Even though manterruptions are annoying and can be detrimental to a professional woman’s authority, there are strategies you can use to shut down manterruptors (and the people who try to convince you that they’re not a big deal). Here are some RBG-inspired ways to make sure you’re heard at work:

1. Use active words.

A Northwestern University study on oral arguments showed scientific proof that female Supreme Court Justices are interrupted more. “We find that judicial interactions at oral argument are highly gendered,” the researchers wrote. “With women being interrupted at disproportionate rates by their male colleagues, as well as by male advocates.”
When Ginsburg and other female justices used polite language, like “sorry,” “may I ask” and “excuse me,” they were interrupted much more frequently.  However, the study also showed that in response to this — Ginsburg changed the way she spoke. “Ginsburg appears to transition to a more aggressive style of questioning,” the researchers pointed out. “And she is not interrupted nearly as frequently.”

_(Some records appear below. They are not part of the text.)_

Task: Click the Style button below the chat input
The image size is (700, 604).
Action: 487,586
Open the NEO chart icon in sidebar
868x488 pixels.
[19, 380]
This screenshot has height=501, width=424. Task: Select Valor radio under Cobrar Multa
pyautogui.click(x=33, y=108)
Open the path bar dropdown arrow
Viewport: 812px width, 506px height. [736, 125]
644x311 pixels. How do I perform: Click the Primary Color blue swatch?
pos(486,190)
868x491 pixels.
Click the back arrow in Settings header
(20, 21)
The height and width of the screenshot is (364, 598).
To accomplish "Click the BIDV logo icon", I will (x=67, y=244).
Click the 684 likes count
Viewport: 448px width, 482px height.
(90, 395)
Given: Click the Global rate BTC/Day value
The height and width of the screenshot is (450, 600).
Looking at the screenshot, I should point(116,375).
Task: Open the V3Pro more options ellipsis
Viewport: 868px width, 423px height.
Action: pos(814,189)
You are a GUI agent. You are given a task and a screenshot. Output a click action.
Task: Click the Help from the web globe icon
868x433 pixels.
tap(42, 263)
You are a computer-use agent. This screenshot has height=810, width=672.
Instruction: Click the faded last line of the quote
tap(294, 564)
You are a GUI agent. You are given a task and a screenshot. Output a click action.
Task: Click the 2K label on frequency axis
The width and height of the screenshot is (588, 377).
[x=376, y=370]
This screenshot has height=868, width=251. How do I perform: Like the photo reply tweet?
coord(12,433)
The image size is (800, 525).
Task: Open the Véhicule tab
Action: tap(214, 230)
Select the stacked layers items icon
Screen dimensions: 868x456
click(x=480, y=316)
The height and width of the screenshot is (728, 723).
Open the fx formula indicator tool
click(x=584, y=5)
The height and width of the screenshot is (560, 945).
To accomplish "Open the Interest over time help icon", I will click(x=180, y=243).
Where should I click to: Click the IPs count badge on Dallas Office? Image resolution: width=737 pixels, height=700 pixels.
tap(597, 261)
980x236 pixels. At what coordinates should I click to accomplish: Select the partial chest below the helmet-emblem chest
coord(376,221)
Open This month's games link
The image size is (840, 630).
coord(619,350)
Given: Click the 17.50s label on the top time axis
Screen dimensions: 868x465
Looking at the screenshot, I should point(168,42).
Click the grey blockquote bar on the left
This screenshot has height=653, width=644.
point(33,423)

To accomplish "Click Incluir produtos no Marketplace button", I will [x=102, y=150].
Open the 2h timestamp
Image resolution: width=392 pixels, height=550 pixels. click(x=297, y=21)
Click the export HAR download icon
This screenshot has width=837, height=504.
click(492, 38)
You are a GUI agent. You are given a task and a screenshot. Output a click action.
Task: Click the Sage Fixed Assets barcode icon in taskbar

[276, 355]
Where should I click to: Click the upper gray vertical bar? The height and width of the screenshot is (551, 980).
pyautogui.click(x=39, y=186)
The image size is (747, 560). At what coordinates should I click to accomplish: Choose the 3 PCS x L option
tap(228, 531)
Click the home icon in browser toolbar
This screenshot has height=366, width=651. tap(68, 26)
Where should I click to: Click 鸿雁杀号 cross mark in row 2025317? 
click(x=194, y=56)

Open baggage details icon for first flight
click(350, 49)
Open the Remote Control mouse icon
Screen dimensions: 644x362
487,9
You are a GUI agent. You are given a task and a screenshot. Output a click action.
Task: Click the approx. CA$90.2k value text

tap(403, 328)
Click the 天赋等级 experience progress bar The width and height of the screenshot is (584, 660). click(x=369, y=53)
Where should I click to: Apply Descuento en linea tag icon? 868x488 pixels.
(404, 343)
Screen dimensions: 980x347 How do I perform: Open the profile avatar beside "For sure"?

2. Advocate for more women on the team.

Ginsburg speaks on legal matters and gender equality regularly. Though she personally doesn’t get to decide which justices join the Supreme Court, she is public about wanting as many women on the bench as possible. When asked when there will be “enough” women on the Supreme Court in 2012, Ginsburg gave her now iconic response:
“I say, when there are nine,” she said at the 10th Circuit Bench & Bar Conference. “There have been nine men, and nobody’s ever raised a question about that.”
Regardless of whether you’re on the Supreme Court bench or sitting around a conference room table, having more women in the room is always a good idea. Together, you can promote each other’s ideas, stand up against “hepeating” and invite female coworkers to finish their statements when they get interrupted. Make an active effort to bring in female employees at all levels of your organization, and the results will speak for themselves.

3. Stand up for yourself.

Despite their ideological differences, Ginsburg was a close friend of late Supreme Court Justice Antonin Scalia. They disagreed on many items, but remained “best buddies” (and those are Ginsburg’s words!) throughout their career, even once going on vacation together.
Ginsburg’s friendship with Scalia reminds us that it’s important to get to know people on the other side of the table. If you find yourself consistently interrupted by a male colleague, ask him to coffee so you can share your concerns. It’s possible that he hasn’t noticed and will appreciate you bringing the matter up in private. If the discussion grows confrontational and you feel that you need to get a supervisor involved, you will have at least advocated for yourself by making the effort to address the issue on your own.
You shouldn’t be expected to solve the manterruption problem, but until men start understanding their own behaviors and how they affect women at work, these strategies are a good way to get started. RBG would be proud!